AIM OF THE TASK:
Please transcribe every record below exactly, leaving out the pictures.

Stored records
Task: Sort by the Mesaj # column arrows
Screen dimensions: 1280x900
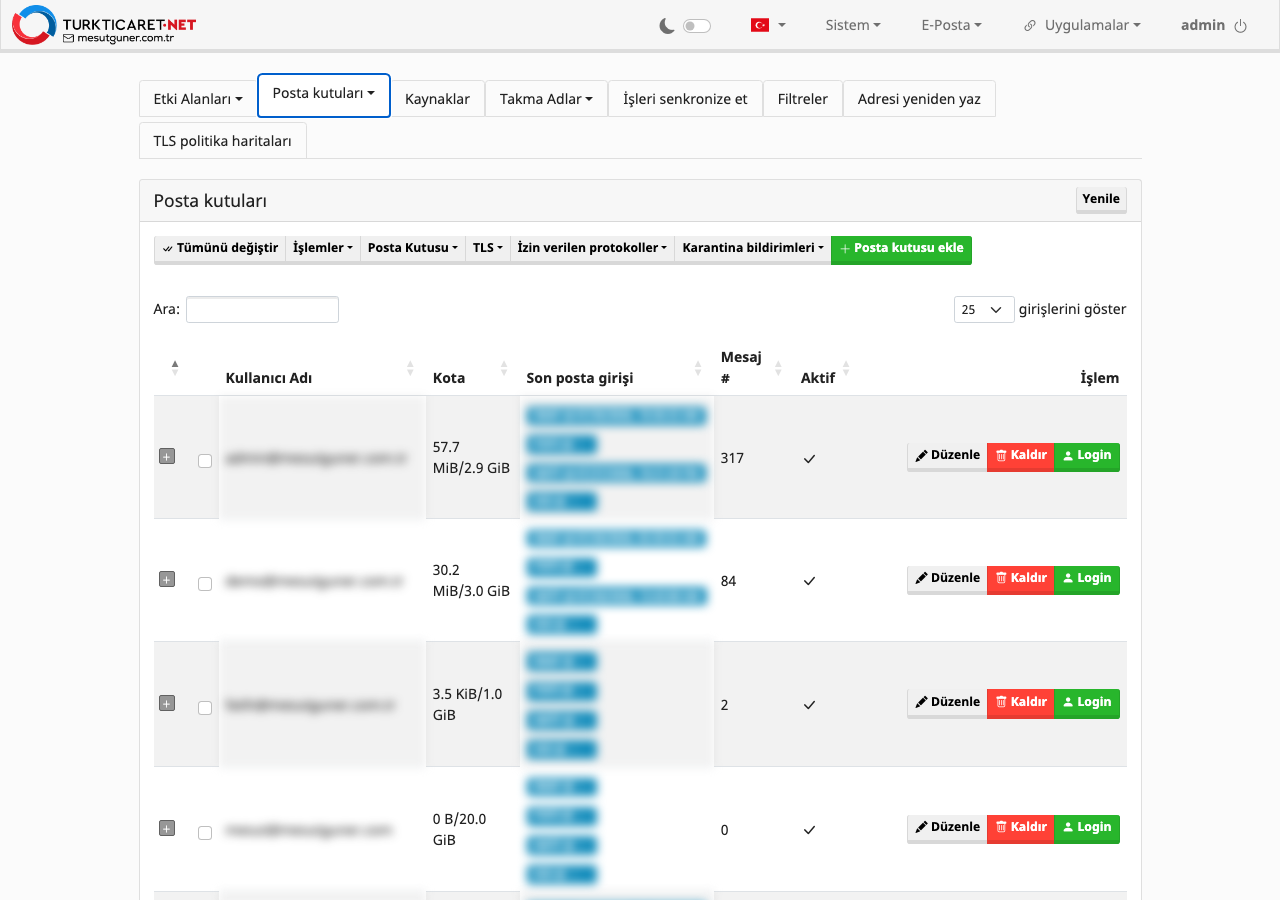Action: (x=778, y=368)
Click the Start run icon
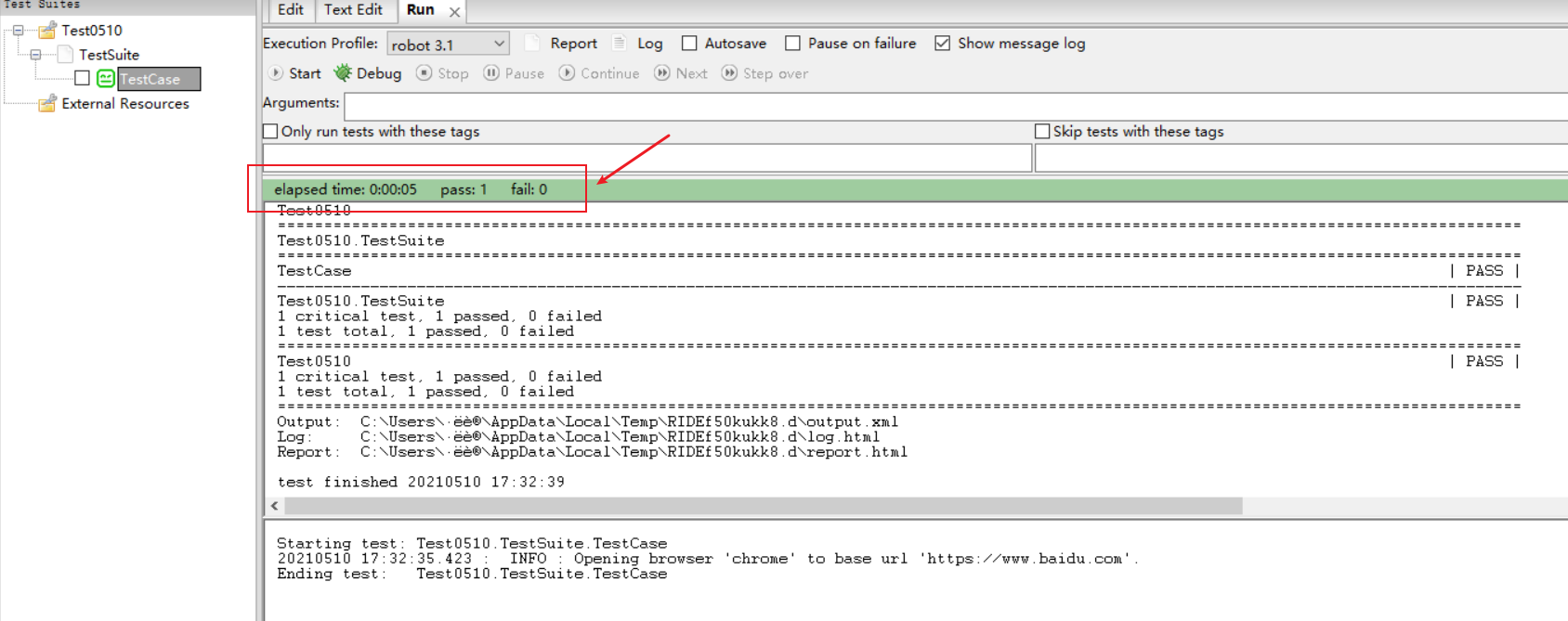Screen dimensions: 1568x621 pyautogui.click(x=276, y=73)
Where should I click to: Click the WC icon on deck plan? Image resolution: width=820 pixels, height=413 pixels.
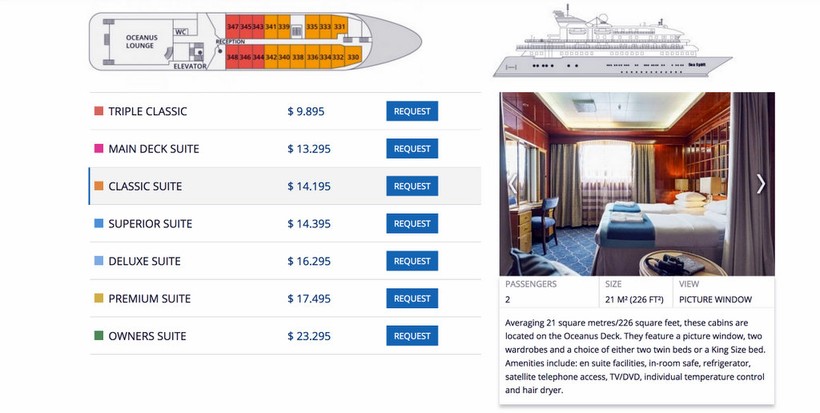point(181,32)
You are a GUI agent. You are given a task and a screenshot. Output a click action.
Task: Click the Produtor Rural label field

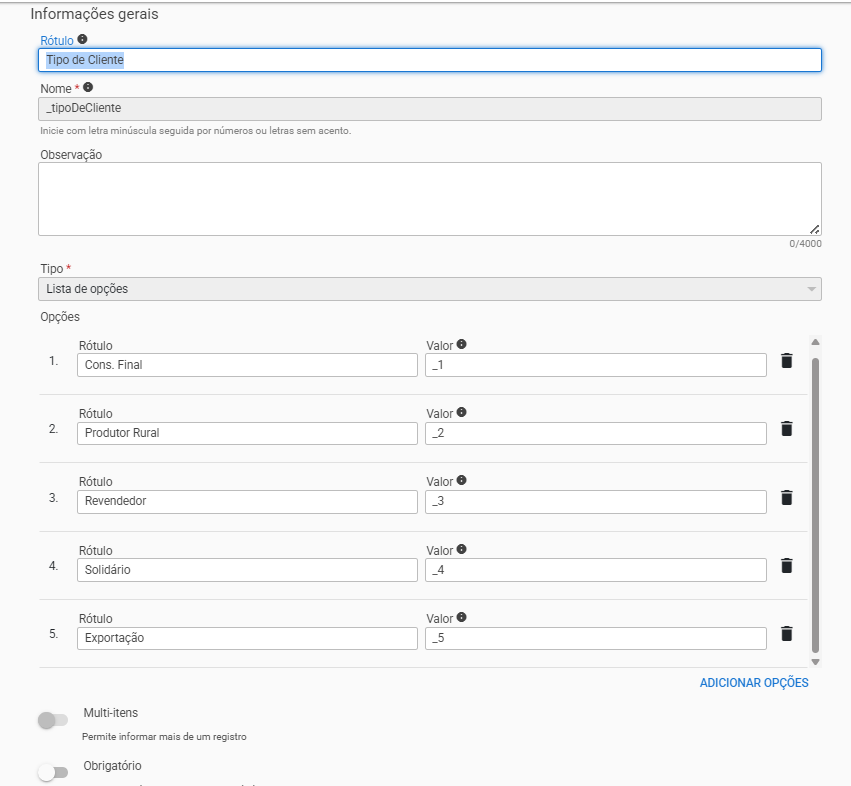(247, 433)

RESPONSE AREA:
Task: Sort by the Mesaj # column arrows
Screen dimensions: 1280x900
Action: (x=778, y=368)
Click the Start run icon
Screen dimensions: 1568x621 pyautogui.click(x=276, y=73)
Where should I click to: Click the WC icon on deck plan? Image resolution: width=820 pixels, height=413 pixels.
point(181,32)
You are a GUI agent. You are given a task and a screenshot. Output a click action.
Task: Click the Produtor Rural label field

(247, 433)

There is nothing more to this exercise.